### WHAT IS BEING ASKED
Counting only lines that contain "will", how many are there in the records below? Give the figure alone.

[Pixel coordinate grounding data]

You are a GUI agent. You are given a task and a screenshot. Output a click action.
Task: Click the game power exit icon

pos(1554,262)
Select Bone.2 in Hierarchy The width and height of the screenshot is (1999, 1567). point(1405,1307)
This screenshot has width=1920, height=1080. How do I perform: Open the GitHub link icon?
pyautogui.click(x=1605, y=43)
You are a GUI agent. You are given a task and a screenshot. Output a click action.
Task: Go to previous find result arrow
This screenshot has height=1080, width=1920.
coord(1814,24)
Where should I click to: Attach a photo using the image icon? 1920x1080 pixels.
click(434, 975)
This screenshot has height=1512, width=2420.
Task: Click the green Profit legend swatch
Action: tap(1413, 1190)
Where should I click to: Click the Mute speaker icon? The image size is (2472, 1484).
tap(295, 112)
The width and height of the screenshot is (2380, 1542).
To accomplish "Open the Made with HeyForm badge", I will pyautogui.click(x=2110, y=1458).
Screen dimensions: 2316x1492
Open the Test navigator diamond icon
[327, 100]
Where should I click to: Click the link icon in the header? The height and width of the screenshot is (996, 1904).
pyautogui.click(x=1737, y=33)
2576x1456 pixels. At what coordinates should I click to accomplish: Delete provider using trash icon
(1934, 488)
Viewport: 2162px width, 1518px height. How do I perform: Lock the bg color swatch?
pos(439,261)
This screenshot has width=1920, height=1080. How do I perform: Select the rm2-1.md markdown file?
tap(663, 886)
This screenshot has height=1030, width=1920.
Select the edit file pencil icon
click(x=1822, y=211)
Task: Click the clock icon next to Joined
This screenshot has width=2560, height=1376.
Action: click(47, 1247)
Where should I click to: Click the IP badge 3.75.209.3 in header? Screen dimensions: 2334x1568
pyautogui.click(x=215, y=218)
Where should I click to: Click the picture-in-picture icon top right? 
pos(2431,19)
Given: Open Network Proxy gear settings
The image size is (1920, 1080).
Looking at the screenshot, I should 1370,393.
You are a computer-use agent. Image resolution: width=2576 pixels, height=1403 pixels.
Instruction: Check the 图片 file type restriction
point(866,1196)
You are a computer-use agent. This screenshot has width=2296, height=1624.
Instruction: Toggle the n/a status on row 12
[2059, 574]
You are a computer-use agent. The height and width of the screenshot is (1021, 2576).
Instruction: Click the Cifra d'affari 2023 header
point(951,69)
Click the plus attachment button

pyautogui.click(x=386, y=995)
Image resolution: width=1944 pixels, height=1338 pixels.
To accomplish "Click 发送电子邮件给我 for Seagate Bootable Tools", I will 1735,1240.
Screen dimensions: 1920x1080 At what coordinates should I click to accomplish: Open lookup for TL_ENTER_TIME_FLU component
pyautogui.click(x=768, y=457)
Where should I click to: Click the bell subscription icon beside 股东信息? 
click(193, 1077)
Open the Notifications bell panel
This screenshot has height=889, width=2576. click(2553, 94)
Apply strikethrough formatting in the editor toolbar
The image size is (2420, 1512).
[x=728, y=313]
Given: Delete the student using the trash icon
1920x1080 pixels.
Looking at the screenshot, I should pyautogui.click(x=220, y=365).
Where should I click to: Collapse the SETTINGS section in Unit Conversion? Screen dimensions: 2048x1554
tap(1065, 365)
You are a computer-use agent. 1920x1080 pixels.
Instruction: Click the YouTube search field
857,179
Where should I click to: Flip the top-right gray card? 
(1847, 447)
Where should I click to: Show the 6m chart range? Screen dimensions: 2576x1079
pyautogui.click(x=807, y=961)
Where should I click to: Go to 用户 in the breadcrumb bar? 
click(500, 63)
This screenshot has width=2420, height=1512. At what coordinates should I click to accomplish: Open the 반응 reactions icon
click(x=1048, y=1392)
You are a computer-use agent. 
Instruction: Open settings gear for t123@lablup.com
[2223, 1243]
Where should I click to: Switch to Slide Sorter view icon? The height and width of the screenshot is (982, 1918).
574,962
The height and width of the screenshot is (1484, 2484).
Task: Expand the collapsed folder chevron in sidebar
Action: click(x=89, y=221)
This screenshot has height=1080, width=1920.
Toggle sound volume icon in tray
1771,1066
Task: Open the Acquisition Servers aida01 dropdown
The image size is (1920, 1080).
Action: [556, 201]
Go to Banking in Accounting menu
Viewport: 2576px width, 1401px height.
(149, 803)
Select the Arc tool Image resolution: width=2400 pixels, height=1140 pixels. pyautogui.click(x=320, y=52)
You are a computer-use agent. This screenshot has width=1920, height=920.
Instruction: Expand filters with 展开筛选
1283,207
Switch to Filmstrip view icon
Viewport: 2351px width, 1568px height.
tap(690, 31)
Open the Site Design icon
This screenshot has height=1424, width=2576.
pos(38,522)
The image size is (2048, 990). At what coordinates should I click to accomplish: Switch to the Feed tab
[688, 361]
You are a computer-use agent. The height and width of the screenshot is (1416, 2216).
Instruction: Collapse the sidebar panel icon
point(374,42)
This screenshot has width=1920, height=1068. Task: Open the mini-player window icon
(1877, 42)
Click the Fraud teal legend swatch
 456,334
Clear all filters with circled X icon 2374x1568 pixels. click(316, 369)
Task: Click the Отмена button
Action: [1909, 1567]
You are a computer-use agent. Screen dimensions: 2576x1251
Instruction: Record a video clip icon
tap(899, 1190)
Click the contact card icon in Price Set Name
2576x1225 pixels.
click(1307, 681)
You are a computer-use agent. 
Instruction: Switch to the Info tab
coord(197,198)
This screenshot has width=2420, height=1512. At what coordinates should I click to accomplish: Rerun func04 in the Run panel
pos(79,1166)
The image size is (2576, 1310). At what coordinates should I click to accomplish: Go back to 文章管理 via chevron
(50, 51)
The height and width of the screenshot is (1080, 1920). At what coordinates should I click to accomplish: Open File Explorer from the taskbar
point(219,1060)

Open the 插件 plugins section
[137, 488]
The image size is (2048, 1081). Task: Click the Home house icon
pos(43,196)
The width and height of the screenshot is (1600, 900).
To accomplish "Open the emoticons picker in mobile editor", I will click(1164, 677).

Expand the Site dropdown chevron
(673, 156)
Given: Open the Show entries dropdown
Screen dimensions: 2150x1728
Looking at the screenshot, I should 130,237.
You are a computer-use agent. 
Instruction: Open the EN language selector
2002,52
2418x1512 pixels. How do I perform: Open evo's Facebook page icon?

### TASK RESULT
3